It was installed and configured by my hosting provider since the beginning, now I need to increase security in other way or configure it properly.

atom
  • 41
  • 1
  • 6
0

Are you absolutely sure you need CacheRouter module? For more than once it has caused me similar problems. It's a memory hog (at least when used with memcached), and if not correctly configured can make your site very sluggish!

With the traffic you described I think you could actually very well live without CacheRouter, Boost can be handy though. Without CacheRouter your Apache memory usage may come down quite dramatically and give your server much more room to breathe. Also, if you are using memcached PHP module, disable it. Your Apache seems to be eating way too much memory.

Also your Apache settings are weird.

  • TimeOut 300 is way too much. Drop it to something between 10 and 30.
  • TraceEnable On? Why?
  • Sometimes KeepAlive On can cause more harm than do good. Have you tried without it?
Janne Pikkarainen
  • 31,852
  • 4
  • 58
  • 81
  • I just installed the _CacheRouter_ module to see if it would help, the memory issue was before this. - I just have APC installed, not memcached Let me change the Timeout and traceenable to see what happens – atom Sep 15 '11 at 06:09
  • How is your APC configured, then? Perhaps it eats the memory for some reason. Anyway even though op-code caches such as APC are generally recommended, be aware they can also cause some side-effects and with your kind of traffic and your beefy server hardware I'm not 100% sure you actually need that. – Janne Pikkarainen Sep 15 '11 at 06:17
  • Thank you for your time! APC configuration `apc.enabled =1 apc.optimization = 0 apc.shm_size = 96M apc.enable_cli = 1 apc.include_once_override = 1 apc.ttl = 0 apc.user_ttl=7200 apc.apc.stat = off` - I also installed APC when the server started to cause problems and I think that helped – atom Sep 15 '11 at 06:21
  • OK. The fact is that _something_ is causing your Apache consume way more memory than it probably should and possibly making also your site sluggish. Can you list the PHP modules you have in use (post your php.ini or show us the output of `phpinfo();`? Please also list the Drupal modules you use; for example a 3rd party module showing the number of RSS subscribers is very heavy. Do you have Drupal 6 or 7? – Janne Pikkarainen Sep 15 '11 at 06:28
  • Im using Drupal 6 - This is the phpinfo output http://dl.dropbox.com/u/33784/info.html , let me list the drupal modules Im using it.
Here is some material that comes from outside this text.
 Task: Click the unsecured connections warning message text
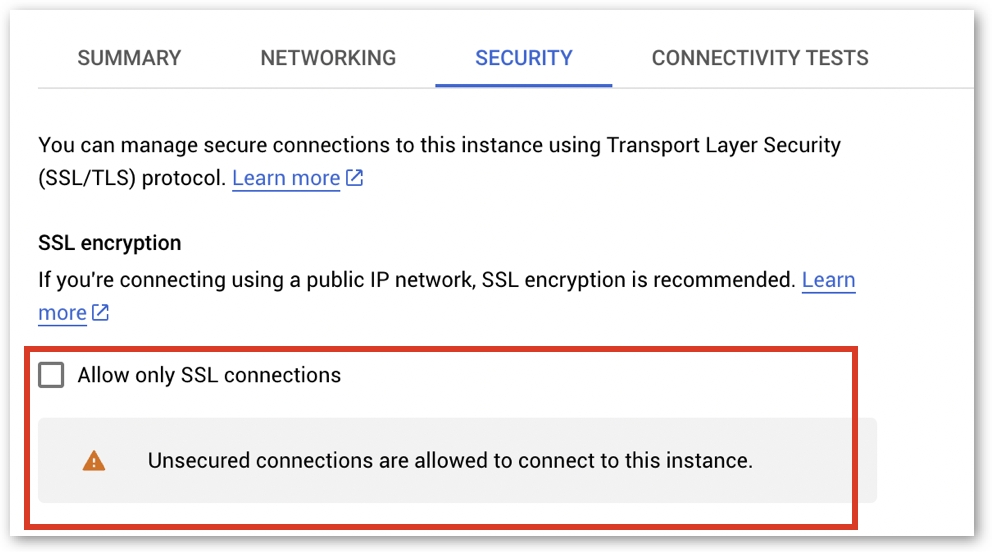pyautogui.click(x=450, y=461)
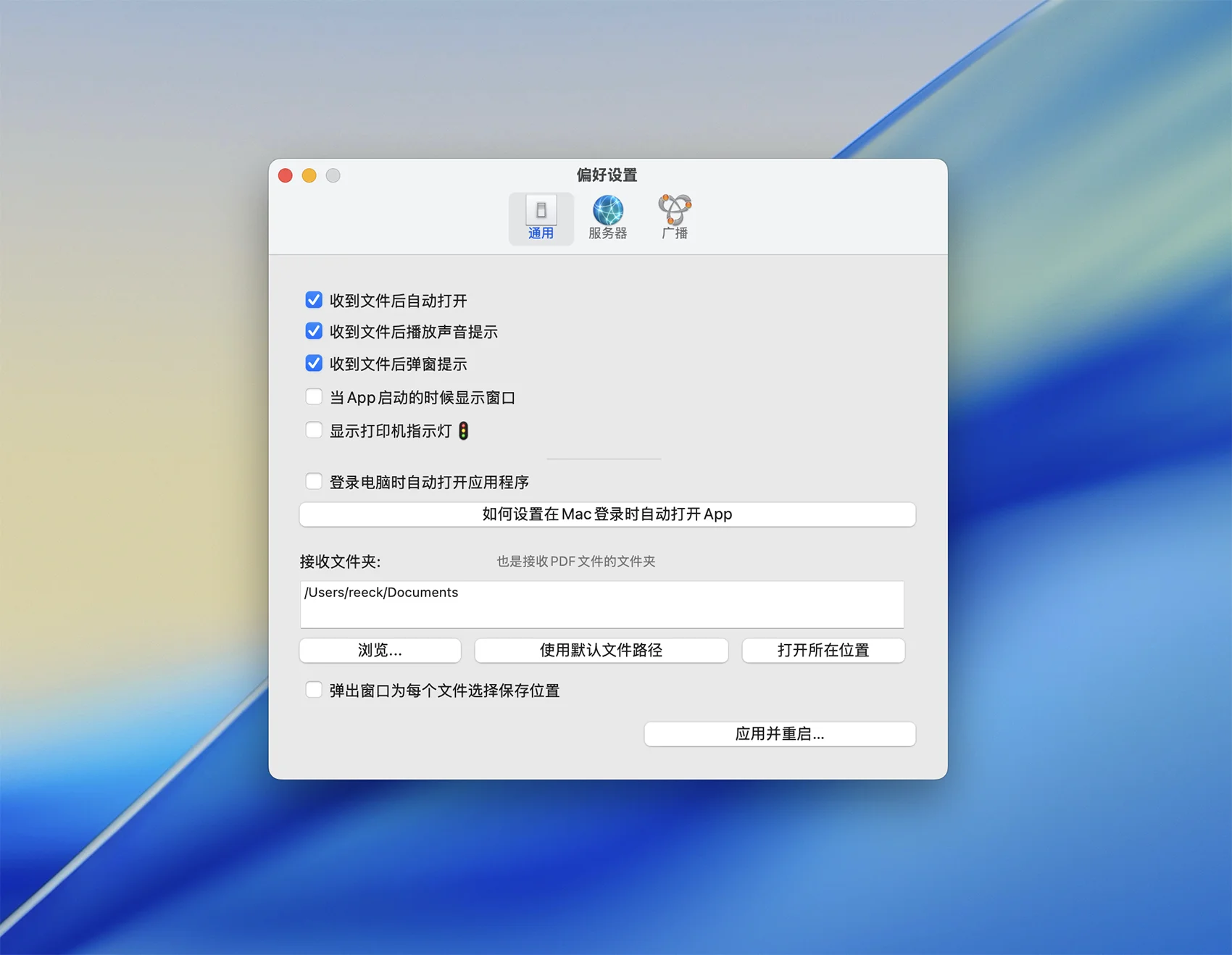Tick 弹出窗口为每个文件选择保存位置 checkbox
Viewport: 1232px width, 955px height.
314,690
Thank you. – atom Sep 15 '11 at 06:33
  • Modules installed are: http://dpaste.com/hold/615217/ – atom Sep 15 '11 at 06:41
  • btw I also have some own modules with just queries, can I show you in private ? – atom Sep 15 '11 at 06:43
  • Nothing too special installed, although there are couple of modules I have not used (Nodequeue, Smartqueue taxonomy, Elysiacron and DB Tuner). How often does your Elysia Cron run and what does it do for you? Perhaps some background event is slowly eating the resources ... – Janne Pikkarainen Sep 15 '11 at 06:45
  • Show me the modules in private :) – Janne Pikkarainen Sep 15 '11 at 06:46
  • Elysia cron help me to schedule the cron jobs from Drupal "crontab-like scheduling configuration of each job" http://drupal.org/project/elysia_cron - Like you said something is eating resources but I still dont know which one, btw this is a server Liquid web just "optimized" – atom Sep 15 '11 at 06:48
  • It seems i cant send "private messages" or what is called here :S – atom Sep 15 '11 at 06:51
  • See my profile for my e-mail address. – Janne Pikkarainen Sep 15 '11 at 06:52
  • I cant see your email but your website :D so I sent you an email to j...@mi..i.fi Thanks!! – atom Sep 15 '11 at 07:00
  • Just replied to your e-mail. :) – Janne Pikkarainen Sep 15 '11 at 07:14
  • Thank you , that will help me !! what others things do you think I must check to solve the problem ? db tables ? mysql ? :S – atom Sep 15 '11 at 07:20
  • Try the modification I suggested first, let's see if it brings down the memory usage. – Janne Pikkarainen Sep 15 '11 at 07:22
  • OK! I have like 10 modules to modify so maybe it would take a while, when I finish I'll be back here ok ? :D. Thank you for your time. – atom Sep 15 '11 at 07:25
  • Ten modules having the same issue? Wow, no wonder if your site is slow. Come back after the modifications :-) – Janne Pikkarainen Sep 15 '11 at 07:29
  • hi! I did the changes to all my custom modules and have been monitoring but everything is like before, every apache process is consuming like 140-170 mb :( – atom Sep 18 '11 at 17:03
  • Then it must be due the high number of Drupal modules you have in use; somewhere you mentioned over 100 but you did not list nearly as many for me. Those modules quickly add up. – Janne Pikkarainen Sep 18 '11 at 17:33
  • because there are 'submodules' (or whatever they call) for example I mentioned to you "token and submodules" which are like 6 in total , so thats why the list seems short. Thank you btw now I disabled some of them. – atom Sep 18 '11 at 17:44
0

Not an answer to this specific problem, but this was the page I kept finding when I was trying to solve a similar problem. So hoping to help another lamp administrator....

In my case, my problem was PHP's get_browser() command. After I installed browscap.ini (standard version) my apache process's memory usage went from 10Mb to 170Mb. This ran fine until I had a sudden peak of activity. Changing to the Lite version of browscap.ini put me back to the more acceptable 10mb.

MortimerCat
  • 101
  • 2